It’s over. It’s been officially over for two months and counting, and the dust of my divorce has settled around me like a gauzy, mesh, cheesecloth.
In many ways I feel lighter and more free than I have in ages. I can see the cracks of light in my life where mere months ago, it was complete darkness. Liberated from lawyers and freed from the unyielding anxiety that surrounded the ambiguous resolution. I can finally breathe again without the idling shadows of doubt in the corners of my mind. Yet, I still find myself cloaked in a weary, foamy, film from the past; a translucent wrapping, making things clear but unfocused. I am freer, my emotions more unburdened, but still I’m tethered to a leftover rawness that comes from the emotional branding iron of divorce.
I suppose what I’m referring to is what most would consider “emotional baggage” but it seems so much more than that. To me, emotional baggage is a splice of pain or persuasion of an emotion attached to a specific event or trigger. Instead, this feels like a way of being that does not dissipate with the changing of the hour or setting. A modern day scarlet letter meant to plague me as punishment for my poor past decisions; it has become an inherent part of my identity, unshakable and indelible.
Divorced. The label lingers, always; unrelenting. Even when I have a fleeting feeling of complacency, the guilt of the past is always perched upon my shoulder, like a bird of prey, with it’s talons pinching at my flesh as a reminder of the collateral damage that I have collected along this rogue journey to “finding my myself.”
Most of the time, I can logically look around at my life as it stands today and give myself a silent nod of conviction that I, indeed, made the right choice by leaving my former, married, life. But even in my strongest moments where I have myself convinced that there was no other option than to walk out that door, something sad and dark and questioning always hovers. It reminds me of the of the damage I have caused to everyone from my own self to The Ex to those who were left in the rubble to grieve the loss of of the singular being that was once “us.” All of which, was caused by my irrefutable mistake of indulging in a seemingly simple fantasy that both ended and started with the words ‘I do‘. And now, in the aftermath, there is always a reminder; always a twinge of elementary school-like pain, rooted in the embarrassment over simply being different and having made a foolish error. I feel chastised and scolded: you knew better and that’s not yours. Happiness was not mine for the taking. I should have known.

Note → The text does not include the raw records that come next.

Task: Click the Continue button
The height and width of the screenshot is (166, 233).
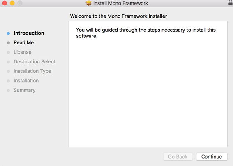Action: tap(212, 157)

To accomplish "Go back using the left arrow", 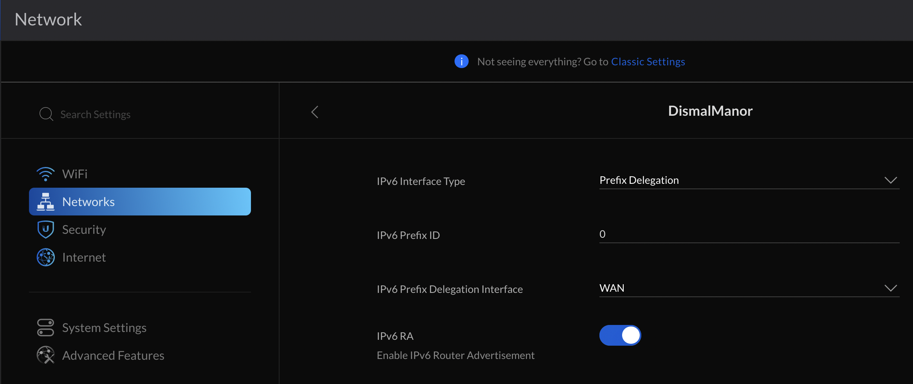I will click(315, 112).
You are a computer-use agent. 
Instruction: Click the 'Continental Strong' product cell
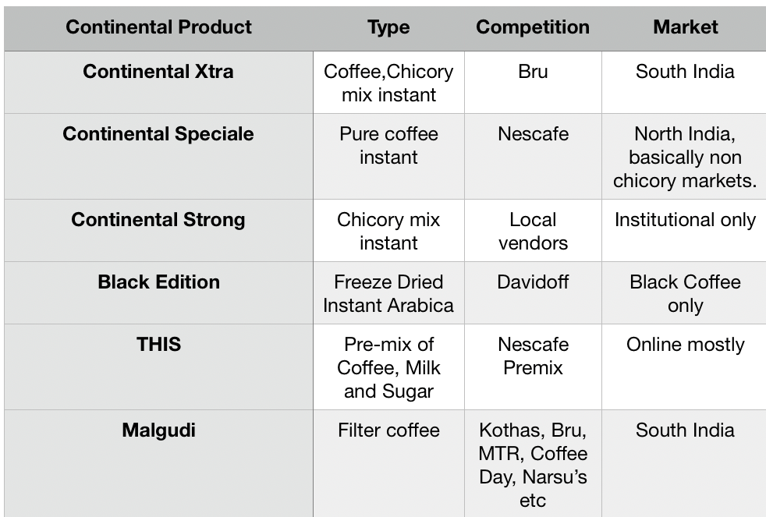158,220
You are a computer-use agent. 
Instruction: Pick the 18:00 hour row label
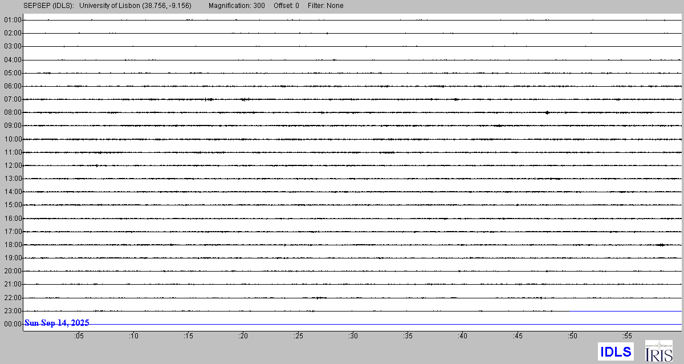tap(13, 245)
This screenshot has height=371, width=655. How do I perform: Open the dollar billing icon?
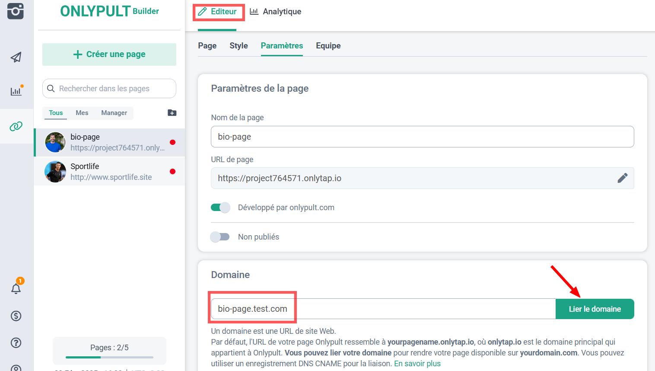click(x=16, y=316)
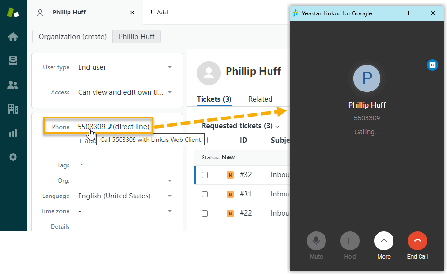Click the 5503309 phone number link
This screenshot has width=447, height=274.
(x=92, y=127)
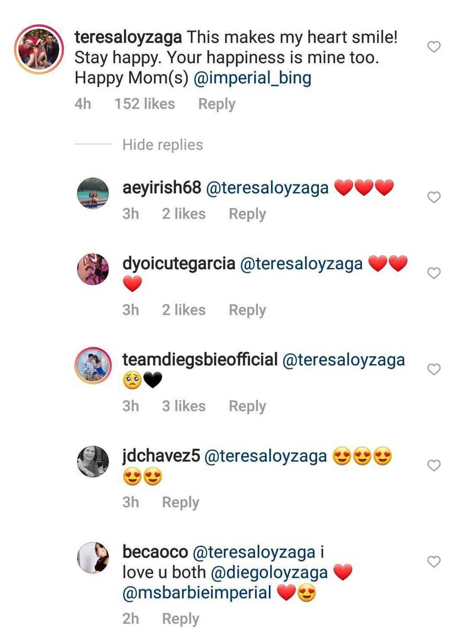Open the @msbarbieimperial mention link
The width and height of the screenshot is (464, 630).
[x=196, y=593]
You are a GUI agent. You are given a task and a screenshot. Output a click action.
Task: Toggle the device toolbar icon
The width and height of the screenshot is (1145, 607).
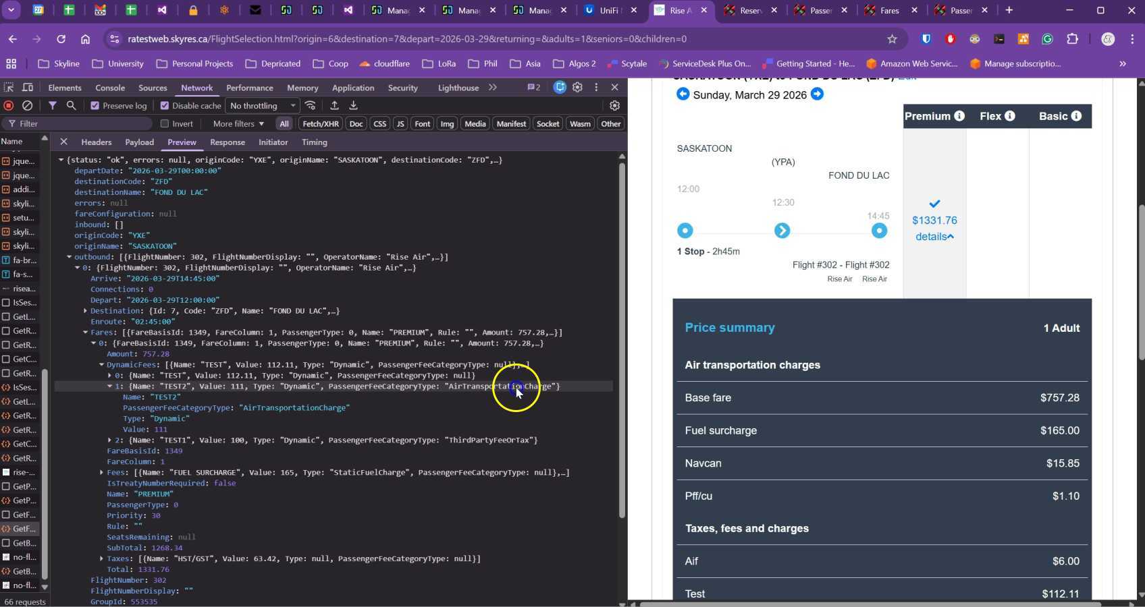[28, 88]
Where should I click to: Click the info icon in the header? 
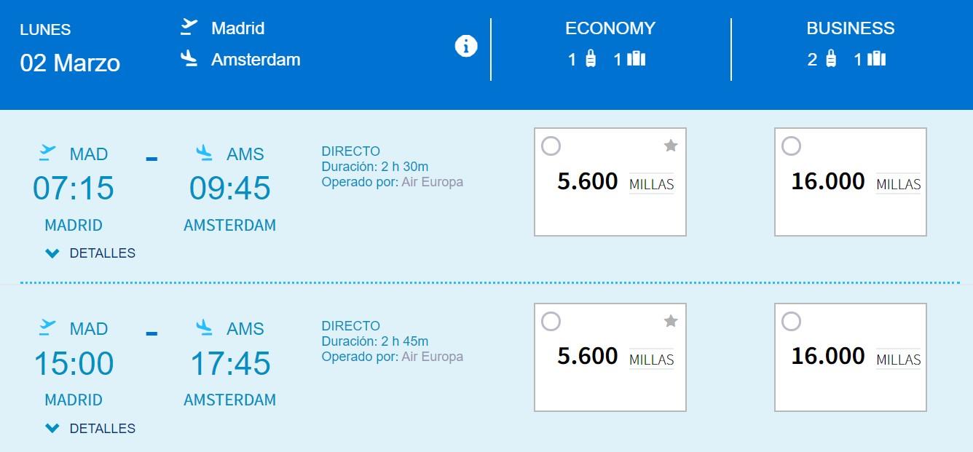466,47
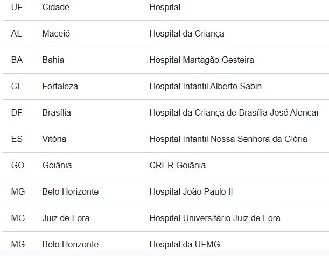The image size is (329, 256).
Task: Click the Cidade column header
Action: [x=55, y=8]
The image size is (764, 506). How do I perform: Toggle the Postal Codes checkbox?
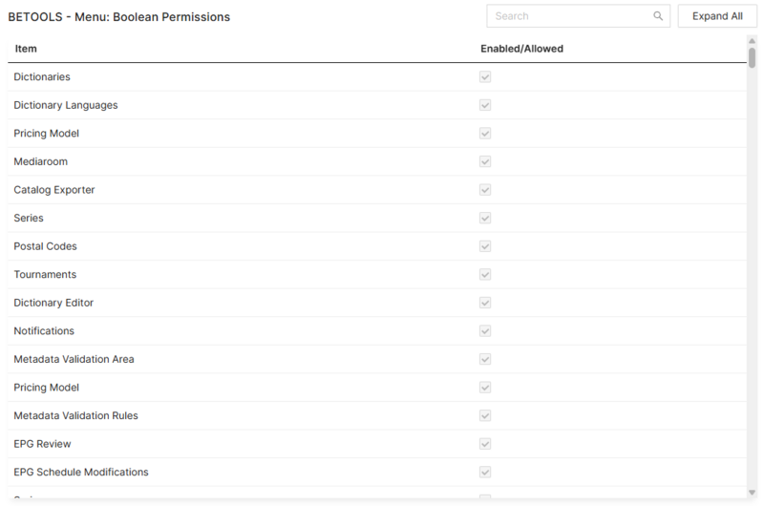pos(485,246)
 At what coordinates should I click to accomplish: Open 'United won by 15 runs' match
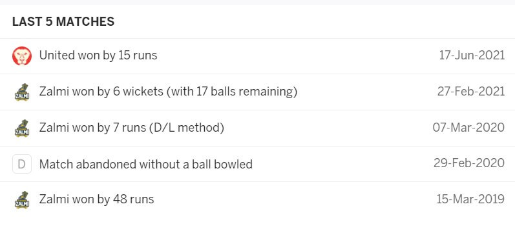[98, 56]
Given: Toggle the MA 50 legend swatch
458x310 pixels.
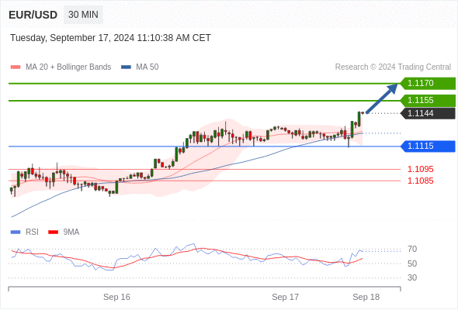Looking at the screenshot, I should (x=126, y=67).
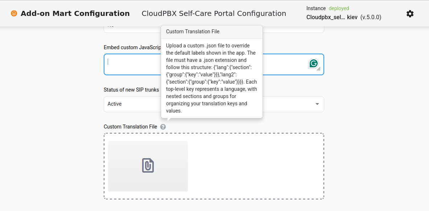Focus the Embed custom JavaScript text area
This screenshot has height=211, width=429.
[x=131, y=64]
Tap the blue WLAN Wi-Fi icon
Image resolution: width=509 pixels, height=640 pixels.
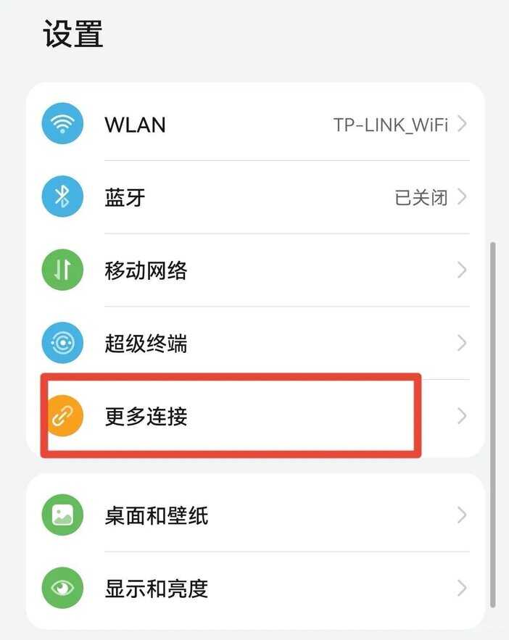pyautogui.click(x=62, y=123)
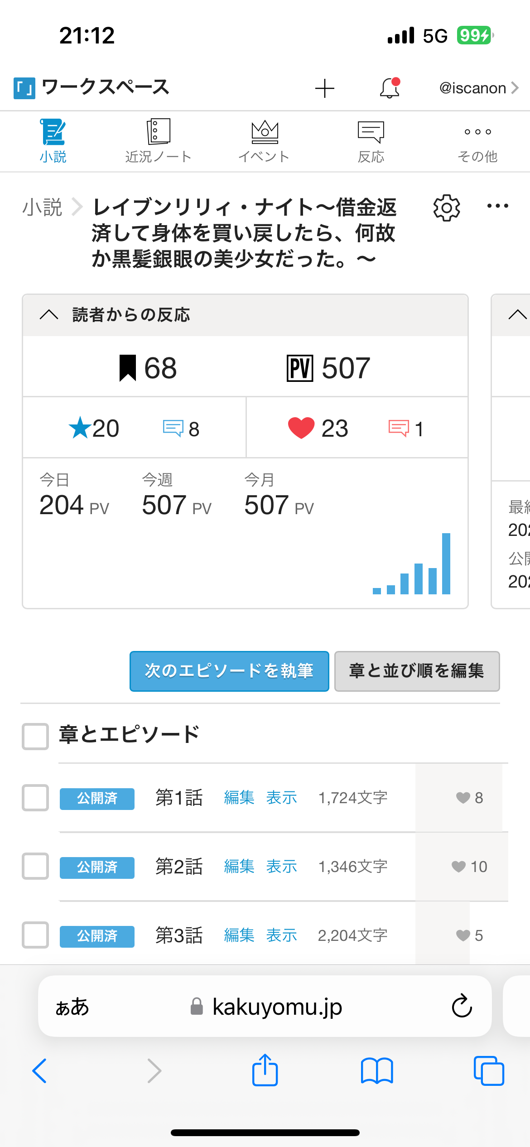Open Safari bookmarks book icon

click(377, 1071)
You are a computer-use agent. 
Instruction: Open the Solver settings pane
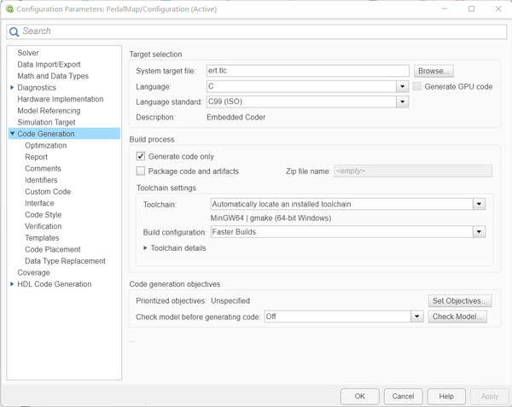[28, 53]
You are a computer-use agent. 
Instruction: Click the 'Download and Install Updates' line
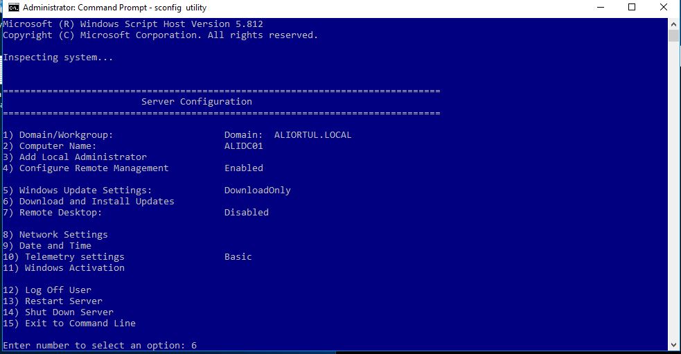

The reminders linger like a hangover well past it’s typical life expectancy, despite all of the water, sleep and aspirin you have babied it with. And even in the brief periods where I can summon enough light to chase these shadows from my mind, I then find myself clumsily tripping over it in everyday life, unanticipated and unprepared in how to respond.
It is there every time the warm blush creeps into my cheeks as I am forced to check off the ‘DIVORCED‘ box on a registration form. It preens itself quietly in the corner at the restaurant of, yet another, first date where I dance around the subject of divorce and a relationship that consumed most of my adult life. It lives in the hollows of my heart as I smile through office conversations about conventional living; Saturdays spent at Home Depot, appliance repair, the trials and tribulations of in-laws, spousal complaints that are still filled with some underlying, sorted, affections.
I remember how I once lived that life. I too once had spouted my marital grievances in casual conversations; complaints of dirty socks stowed between couch cushions, empty glasses with filmy milk bottoms left unsoaked, unwillingness to shovel the driveway with the urgency I needed or the lackluster romance in how he would present a home cooked meal, as if it were any other night, on special occasions. How I hated that life; how I miss that life. Smooth and easy with no rough edges. Numb and unfeeling, but comforting in the ebbs and flows that continually circled like the old grooves of a record.
In a strange way, at the time, I was proud that I had something largely coveted by so many others, even if in the depths of my soul I felt a lingering listlessness of a life unfulfilled. I had a life of importance and decision, metered in it’s marital tones, and part of me misses that path even if it were the wrong one. Then again, when I let my thoughts float back to my marriage, I do not have a clear recollection, as if I am viewing my memories through a warped looking glass; certain feelings heightened or diminished though I know, logically, it is was not always the reality.
And now here I am. Sequestered in my dark apartment, free to do as I please but only because of lack of a caring audience. The same place that once marked my long coveted freedom now feels stifling in it’s isolation. I have exactly what I asked for and none of the satisfaction to show for it. Now that I am at the place that I have so long strode for, what do I do? It’s as if I have finally crossed this long-awaited finish line only to face a brick wall of impossible proportions.
It occurs to me that the brick wall is only in my mind; a mere figment of my imaginary fears. And perhaps and it’s time for a rest. So I sit down, fingers running through the soft grass, prop myself up against that wall and decide it’s time to stop running this race.
I close my eyes. Hold my breath. And wait for another day; a day where my strength is renewed and my resolve is strong. The day where I can move in stride with the world around me instead of trying to outrun it. The day where life ahead doesn’t look quite so clouded; a lazy hologram gleam off the road on a hot summer’s day. The day where I will start my new life.
After all, we all have so many lives to live.